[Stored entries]
================================

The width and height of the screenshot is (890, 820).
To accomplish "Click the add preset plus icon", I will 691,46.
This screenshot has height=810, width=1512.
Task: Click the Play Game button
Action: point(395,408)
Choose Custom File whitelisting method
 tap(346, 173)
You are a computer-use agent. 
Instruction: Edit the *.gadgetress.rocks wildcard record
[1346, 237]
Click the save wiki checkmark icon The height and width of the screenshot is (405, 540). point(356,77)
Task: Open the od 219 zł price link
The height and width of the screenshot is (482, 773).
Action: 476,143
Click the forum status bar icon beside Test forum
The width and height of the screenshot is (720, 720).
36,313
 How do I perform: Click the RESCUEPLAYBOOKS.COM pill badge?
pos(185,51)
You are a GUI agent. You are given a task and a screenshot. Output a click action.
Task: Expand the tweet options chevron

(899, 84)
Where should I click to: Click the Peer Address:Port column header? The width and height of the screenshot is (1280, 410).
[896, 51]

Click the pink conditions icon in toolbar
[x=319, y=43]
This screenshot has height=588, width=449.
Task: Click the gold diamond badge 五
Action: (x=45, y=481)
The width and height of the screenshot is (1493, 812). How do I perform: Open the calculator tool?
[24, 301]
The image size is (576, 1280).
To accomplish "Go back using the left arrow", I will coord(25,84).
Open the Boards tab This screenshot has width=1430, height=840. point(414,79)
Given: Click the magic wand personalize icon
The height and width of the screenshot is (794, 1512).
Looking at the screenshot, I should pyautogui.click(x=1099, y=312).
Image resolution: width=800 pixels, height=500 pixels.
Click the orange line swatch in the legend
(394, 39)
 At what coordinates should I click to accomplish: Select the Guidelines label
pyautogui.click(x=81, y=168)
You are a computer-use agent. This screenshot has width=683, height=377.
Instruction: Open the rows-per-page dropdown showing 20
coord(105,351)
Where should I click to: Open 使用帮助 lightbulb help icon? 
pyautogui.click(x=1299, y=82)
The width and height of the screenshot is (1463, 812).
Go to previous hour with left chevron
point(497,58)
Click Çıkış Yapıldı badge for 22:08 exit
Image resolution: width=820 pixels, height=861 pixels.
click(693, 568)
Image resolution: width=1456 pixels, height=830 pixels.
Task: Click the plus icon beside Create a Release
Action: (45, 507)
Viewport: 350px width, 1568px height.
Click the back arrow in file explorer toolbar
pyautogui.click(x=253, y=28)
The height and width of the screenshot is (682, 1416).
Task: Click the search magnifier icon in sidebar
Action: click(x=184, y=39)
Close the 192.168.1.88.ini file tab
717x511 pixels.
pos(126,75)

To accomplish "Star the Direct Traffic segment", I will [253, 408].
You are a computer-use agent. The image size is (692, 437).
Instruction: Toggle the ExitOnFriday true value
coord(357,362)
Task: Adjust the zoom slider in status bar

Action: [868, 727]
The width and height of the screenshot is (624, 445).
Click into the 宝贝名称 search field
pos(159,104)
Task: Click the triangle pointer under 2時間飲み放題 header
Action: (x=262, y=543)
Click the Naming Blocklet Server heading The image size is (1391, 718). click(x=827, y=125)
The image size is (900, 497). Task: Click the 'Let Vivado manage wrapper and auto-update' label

================================

▶ **YOUR OBJECTIVE**:
Find the lines above that contain the string "agent" and answer with how many there are, nothing else.

▶ **YOUR RESPONSE**:
4